- [Stated exercise] Reproduce the records verbatim, beginning with the line that contains "1044x586 pixels. Task: Select" and ending after the line that contains "Select the book".

- [Entries supplied]

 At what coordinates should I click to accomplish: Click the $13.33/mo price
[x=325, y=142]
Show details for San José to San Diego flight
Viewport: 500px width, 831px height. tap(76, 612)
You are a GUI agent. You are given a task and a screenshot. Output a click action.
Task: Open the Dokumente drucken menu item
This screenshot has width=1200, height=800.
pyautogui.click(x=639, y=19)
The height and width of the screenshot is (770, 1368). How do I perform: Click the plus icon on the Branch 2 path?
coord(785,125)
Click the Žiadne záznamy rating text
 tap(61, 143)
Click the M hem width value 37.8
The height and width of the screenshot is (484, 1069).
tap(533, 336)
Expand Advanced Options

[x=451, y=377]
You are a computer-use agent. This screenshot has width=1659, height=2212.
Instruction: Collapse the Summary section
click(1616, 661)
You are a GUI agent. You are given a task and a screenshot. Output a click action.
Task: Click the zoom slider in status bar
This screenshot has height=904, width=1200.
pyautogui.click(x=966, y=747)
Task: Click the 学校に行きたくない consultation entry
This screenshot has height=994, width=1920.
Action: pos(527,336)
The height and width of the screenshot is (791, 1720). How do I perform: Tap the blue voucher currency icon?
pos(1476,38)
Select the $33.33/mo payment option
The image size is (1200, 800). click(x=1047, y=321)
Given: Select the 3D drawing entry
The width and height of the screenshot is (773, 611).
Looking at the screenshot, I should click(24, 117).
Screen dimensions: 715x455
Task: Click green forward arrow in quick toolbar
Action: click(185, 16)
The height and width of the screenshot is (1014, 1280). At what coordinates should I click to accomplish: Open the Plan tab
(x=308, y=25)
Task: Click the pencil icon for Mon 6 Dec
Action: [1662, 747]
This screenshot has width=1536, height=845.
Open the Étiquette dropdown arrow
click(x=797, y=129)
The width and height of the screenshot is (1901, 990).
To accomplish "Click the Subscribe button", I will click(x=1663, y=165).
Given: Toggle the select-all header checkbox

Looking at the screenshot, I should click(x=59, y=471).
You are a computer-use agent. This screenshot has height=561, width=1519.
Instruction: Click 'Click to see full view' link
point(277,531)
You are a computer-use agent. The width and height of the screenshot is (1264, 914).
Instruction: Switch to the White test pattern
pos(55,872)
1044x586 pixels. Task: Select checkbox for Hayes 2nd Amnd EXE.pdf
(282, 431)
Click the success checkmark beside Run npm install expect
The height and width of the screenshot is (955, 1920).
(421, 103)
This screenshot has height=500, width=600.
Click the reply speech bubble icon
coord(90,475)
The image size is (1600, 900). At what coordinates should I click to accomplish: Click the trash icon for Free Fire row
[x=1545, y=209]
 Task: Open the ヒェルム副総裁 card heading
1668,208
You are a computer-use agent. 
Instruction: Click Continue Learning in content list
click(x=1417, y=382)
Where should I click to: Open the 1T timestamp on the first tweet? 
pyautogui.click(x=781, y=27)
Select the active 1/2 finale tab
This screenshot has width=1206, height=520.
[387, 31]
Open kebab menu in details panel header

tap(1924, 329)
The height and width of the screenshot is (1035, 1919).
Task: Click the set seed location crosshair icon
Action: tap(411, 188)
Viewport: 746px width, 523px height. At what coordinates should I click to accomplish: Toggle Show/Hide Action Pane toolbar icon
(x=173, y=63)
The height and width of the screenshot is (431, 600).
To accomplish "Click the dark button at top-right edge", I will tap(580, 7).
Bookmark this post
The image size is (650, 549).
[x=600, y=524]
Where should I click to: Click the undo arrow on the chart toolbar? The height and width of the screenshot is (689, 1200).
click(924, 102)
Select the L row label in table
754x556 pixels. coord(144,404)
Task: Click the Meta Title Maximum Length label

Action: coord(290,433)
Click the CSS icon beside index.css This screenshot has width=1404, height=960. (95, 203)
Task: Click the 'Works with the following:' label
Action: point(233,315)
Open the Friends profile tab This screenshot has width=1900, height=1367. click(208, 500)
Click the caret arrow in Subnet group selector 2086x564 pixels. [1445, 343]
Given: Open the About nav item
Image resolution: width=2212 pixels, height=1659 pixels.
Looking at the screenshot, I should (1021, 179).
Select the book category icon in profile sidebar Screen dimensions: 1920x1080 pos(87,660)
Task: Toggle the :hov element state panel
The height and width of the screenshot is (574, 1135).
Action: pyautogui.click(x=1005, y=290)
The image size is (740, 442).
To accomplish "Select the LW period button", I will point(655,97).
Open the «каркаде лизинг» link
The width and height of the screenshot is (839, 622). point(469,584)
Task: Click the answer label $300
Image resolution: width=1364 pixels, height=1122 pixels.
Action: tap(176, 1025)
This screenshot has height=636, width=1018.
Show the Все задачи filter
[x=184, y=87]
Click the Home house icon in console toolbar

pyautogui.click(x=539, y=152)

- [Exercise answer]
1044x586 pixels. Task: Select checkbox for Hayes 2nd Amnd EXE.pdf
(282, 431)
Click the success checkmark beside Run npm install expect
The height and width of the screenshot is (955, 1920).
(421, 103)
This screenshot has height=500, width=600.
Click the reply speech bubble icon
coord(90,475)
The image size is (1600, 900). At what coordinates should I click to accomplish: Click the trash icon for Free Fire row
[x=1545, y=209]
 Task: Open the ヒェルム副総裁 card heading
1668,208
You are a computer-use agent. 
Instruction: Click Continue Learning in content list
click(x=1417, y=382)
Where should I click to: Open the 1T timestamp on the first tweet? 
pyautogui.click(x=781, y=27)
Select the active 1/2 finale tab
This screenshot has width=1206, height=520.
[387, 31]
Open kebab menu in details panel header

tap(1924, 329)
The height and width of the screenshot is (1035, 1919).
Task: Click the set seed location crosshair icon
Action: tap(411, 188)
Viewport: 746px width, 523px height. At what coordinates should I click to accomplish: Toggle Show/Hide Action Pane toolbar icon
(x=173, y=63)
The height and width of the screenshot is (431, 600).
To accomplish "Click the dark button at top-right edge", I will tap(580, 7).
Bookmark this post
The image size is (650, 549).
[x=600, y=524]
Where should I click to: Click the undo arrow on the chart toolbar? The height and width of the screenshot is (689, 1200).
click(924, 102)
Select the L row label in table
754x556 pixels. coord(144,404)
Task: Click the Meta Title Maximum Length label

Action: coord(290,433)
Click the CSS icon beside index.css This screenshot has width=1404, height=960. (95, 203)
Task: Click the 'Works with the following:' label
Action: point(233,315)
Open the Friends profile tab This screenshot has width=1900, height=1367. click(208, 500)
Click the caret arrow in Subnet group selector 2086x564 pixels. [1445, 343]
Given: Open the About nav item
Image resolution: width=2212 pixels, height=1659 pixels.
Looking at the screenshot, I should (1021, 179).
Select the book category icon in profile sidebar Screen dimensions: 1920x1080 pos(87,660)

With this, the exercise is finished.